Dornbirn is situated at an elevation of 437 m on the Dornbirner Ach in the Rhine valley at the foot of the Bregenzerwald mountains. With a population of about 46,90 Dornbirn is the largest town of Ausria's federal state of Vorarlberg (larger than the state's capital, Bregenz). The town is also Austria's largest town that is not independent from a district and the country's tenth largest town. Dornbirn is the administrative seat of the district Dornbirn.

2995 Dornbirn: Hotel Weiss The oldest archeological finds documeting the presence of humans dates from about 8000 to 3000 BC. The oldest written mentin referring to Torrinpuirron, a document of the monastery of Sankt Gallen, dates from AD 895. The name can roughly be translated as 'settlement of Torro' and thus has nothing to do with "pears" (German "Birnen"), although this fruit is prominently portrayed on the town emblem. During that period the place was under the influence of the counts of Bregenz. In the ensuing decades the ownership changed to the Bregenz line of the counts of Montfort, later to their Feldkirch line. In 1380 Dornbirn became part of the Habsburg possessions. In 1391 it was mentioned for the first time as Dorrenburren. From the mid-14th until the 15th century the counts of Ems (today Hohenems) obtained substantial parts of the Dornbirn domains. In 1654 Archduke Ferdinand Karl of Austria-Tyrol sold Dornbirn to the counts of Ems. However, the townspeople resented this and raised the sum of 4,000 guilders to and thus the archduke could cancel the contract. In 1771 the Dornbirn burghers finally purchased the remaining Ems possessions of their domain, which still today is celebrated annually as the 'Loskauf von Ems' ('the redemption from Ems'). In 1793 Dornbirn obtained the privileges of a market town.
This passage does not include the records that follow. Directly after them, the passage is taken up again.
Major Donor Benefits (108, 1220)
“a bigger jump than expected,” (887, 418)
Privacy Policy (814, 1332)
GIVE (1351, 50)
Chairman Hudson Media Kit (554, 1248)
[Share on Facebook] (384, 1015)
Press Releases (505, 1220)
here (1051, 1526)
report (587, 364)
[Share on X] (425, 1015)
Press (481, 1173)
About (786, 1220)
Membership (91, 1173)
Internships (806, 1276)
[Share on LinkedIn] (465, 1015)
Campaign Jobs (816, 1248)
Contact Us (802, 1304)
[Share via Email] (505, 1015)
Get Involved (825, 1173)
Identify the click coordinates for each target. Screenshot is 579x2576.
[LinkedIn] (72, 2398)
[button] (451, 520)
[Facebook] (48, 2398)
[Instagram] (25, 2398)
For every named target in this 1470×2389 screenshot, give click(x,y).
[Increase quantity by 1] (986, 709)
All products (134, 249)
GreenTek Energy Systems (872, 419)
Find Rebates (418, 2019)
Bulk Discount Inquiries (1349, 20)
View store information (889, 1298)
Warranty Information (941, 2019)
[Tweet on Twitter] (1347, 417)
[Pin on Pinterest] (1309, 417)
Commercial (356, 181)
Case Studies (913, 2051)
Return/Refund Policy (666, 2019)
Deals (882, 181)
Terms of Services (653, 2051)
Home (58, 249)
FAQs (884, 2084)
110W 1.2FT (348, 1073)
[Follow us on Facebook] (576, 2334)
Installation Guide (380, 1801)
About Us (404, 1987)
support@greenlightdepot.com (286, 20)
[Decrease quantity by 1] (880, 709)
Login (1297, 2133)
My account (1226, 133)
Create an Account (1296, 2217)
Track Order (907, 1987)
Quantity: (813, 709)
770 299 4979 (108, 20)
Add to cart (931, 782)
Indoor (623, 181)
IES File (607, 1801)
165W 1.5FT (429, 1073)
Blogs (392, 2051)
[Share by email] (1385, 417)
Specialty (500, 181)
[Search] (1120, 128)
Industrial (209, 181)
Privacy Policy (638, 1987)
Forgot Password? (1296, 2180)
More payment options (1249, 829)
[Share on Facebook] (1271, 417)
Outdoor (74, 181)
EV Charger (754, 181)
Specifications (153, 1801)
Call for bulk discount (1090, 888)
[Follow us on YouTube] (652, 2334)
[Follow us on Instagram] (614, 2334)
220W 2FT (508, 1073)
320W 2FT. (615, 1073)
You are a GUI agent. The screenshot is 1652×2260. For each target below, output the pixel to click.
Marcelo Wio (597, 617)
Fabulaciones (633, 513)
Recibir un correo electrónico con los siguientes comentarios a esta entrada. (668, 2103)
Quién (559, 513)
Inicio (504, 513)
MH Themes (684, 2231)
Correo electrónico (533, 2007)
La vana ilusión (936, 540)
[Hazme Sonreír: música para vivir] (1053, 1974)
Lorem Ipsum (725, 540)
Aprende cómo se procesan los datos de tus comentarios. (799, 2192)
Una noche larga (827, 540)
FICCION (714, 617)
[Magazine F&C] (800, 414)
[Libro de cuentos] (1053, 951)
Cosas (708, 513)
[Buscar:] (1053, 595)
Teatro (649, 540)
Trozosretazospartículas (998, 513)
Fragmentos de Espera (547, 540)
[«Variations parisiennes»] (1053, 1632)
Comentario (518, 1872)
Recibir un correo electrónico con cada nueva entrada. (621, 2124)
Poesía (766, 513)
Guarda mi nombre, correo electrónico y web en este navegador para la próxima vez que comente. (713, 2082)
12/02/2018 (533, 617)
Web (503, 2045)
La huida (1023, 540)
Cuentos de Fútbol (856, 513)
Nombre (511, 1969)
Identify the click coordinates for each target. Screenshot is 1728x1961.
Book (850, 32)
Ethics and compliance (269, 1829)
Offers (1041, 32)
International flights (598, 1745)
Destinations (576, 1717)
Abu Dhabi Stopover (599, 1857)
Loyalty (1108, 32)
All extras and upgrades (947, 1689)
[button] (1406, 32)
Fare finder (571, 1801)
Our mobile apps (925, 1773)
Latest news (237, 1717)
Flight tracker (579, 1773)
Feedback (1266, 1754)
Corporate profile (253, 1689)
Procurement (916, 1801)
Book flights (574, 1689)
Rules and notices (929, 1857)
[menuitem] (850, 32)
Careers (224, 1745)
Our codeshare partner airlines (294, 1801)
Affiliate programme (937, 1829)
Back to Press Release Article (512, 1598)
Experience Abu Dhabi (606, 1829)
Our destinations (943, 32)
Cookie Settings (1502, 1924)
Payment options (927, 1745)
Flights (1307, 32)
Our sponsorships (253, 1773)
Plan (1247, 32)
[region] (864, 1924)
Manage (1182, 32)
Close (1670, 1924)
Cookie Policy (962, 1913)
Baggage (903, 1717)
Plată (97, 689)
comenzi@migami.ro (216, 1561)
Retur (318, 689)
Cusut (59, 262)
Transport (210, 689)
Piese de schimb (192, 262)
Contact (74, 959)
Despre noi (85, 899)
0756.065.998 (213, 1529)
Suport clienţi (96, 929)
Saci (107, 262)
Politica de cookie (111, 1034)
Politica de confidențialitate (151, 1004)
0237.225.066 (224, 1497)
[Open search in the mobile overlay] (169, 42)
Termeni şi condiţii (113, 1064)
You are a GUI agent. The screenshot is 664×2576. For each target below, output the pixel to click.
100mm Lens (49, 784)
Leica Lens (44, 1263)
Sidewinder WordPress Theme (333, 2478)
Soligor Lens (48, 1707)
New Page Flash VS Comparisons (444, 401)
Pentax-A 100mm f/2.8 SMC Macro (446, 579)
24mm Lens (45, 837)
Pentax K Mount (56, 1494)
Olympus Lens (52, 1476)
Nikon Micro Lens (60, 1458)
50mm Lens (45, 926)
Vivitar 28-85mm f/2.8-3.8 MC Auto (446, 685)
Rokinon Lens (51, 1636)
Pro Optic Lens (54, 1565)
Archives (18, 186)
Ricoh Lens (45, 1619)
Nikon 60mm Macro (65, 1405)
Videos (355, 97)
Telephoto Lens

Following the Peace of Pressburg (Bratislava) between France and Austria in 1805, Dornbirn became part of the kingdom of Bavaria and returned to Austria only in 1814. In 1901 Dornbirn finally obtained the status of a town and thus became the fourth city with this status in Vorarlberg (after Bregenz, Dornbirn and Feldkirch, followed by Hohemems in 1983).

The picture on glas no. 2995 shows a view of the Hotel Weiss which was built by Josef Weiss in 1886.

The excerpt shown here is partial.